Sinceramente, y los que están en el grupo de mastermind lo saben, a veces pienso si aporto tanto como recibo. En ocasiones me siento chiquitito. Aún así, procuro transmitir todo lo que aprendo, y eso me hace sentir bien.

En cuanto a la parte práctica, y en lo referido al mundo del emprendimiento, a veces es complejo saber cómo va la cosa. Lo que se cuenta en público es una historia, pero lo que hay detrás es otra cosa. El grupo de mastermind nos permite a todos ver las dos caras de la cinta.

Un grupo de mastermind también te sirve para solicitar opiniones francas y profesionales. Te pongo un ejemplo: Recientemente tenía un dilema sobre qué equipos comprar, dado que mi iMac tiene más de 13 años y está pidiendo a gritos la jubilación. Solicité ayuda, y la contestación fue espectacular. Todos hablaron de su experiencia, desde distintos ámbitos. Varios compañeros se tomaron el tiempo para grabar audios extensos, con todo lujo de detalles. Otro se ofreció a darme precios “amigo”. Se planteó una conversación muy interesante. Y por fin pude descansar con una decisión tomada, y con la seguridad de que estaba contrastada.

¡Eso es un mastermind! ¡Esa es la diferencia entre ir solo o ir acompañado!

Por cierto, este es otro punto importante. Si trabajas solo, como es mi caso, como solopreneur, es importante que cuentes con relaciones profesionales estables. Es muy duro, aunque seas un tipo introvertido como es mi caso, trabajar totalmente solo y apartado el mundo exterior.

En resumen

Resumiendo, si no estás en un mastermind, te recomiendo que lo hagas. En mi caso, fue un acierto, y agradezco que se me propusiera. Tengo muy buena relación con otros creadores de contenido, y de vez en cuando chateamos o hablamos por tlf o por videoconferencia. Sin embargo, un grupo de mastermind es un piso más alto.

Eso sí, para que todo salga bien, te recomiendo tener en cuenta algunos puntos:

  • Comparte contenidos, participa en cursos, comenta los contenidos de otros autores, establece de forma natural y sin pretensiones, relaciones con personas que tengan objetivos similares.
  • No fuerces la relación.

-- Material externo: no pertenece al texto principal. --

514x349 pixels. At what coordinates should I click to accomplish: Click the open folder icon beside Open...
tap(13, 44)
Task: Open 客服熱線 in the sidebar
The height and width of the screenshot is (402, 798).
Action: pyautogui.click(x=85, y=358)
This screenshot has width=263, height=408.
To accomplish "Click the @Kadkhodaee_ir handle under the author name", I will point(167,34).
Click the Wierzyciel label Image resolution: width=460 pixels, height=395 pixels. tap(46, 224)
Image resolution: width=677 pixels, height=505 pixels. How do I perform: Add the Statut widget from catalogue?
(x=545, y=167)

Las cosas deben ir solas. Seguramente hay personas con más experiencia que tú, que te invitarán a sus entornos. Si no, puedes crear tú un mastermind. En este caso, es mejor empezar por una relación de 1:1 y después ir ampliando con paso seguro.
  • Debes estar dispuesto a compartir y a escuchar con respeto. Un mastermind no es una democracia ni una dictadura. Tampoco esperes que te hagan la pelota, ni la hagas tú. Se trata de colaborar de buena gana, cada uno con lo que pueda, pero sin exigencias de ningún tipo.

Como es lógico, dado el tipo de relación de un grupo de mastermind, lo más probable es que no puedas estar en más de uno o dos. Tampoco es muy positivo que un grupo de mastermind tenga muchos componentes. En el que yo estoy, somos ahora mismo 5 conmigo. Por supuesto, siempre es bueno contar con relaciones sanas con personas del entorno. Cuantas más mejor, siempre que puedas mantener esas relaciones vivas. Deben ser personas que sepan respetar, ayudar y ser profesionales al mismo tiempo que mantienen esa humanidad que hace que estemos vivos.

¿Qué te parece? Si no lo has probado, ¿por qué no te pones como objetivo llegar a formar parte de un grupo de mastermind?


*Dedicado con cariño al grupo de mastermind.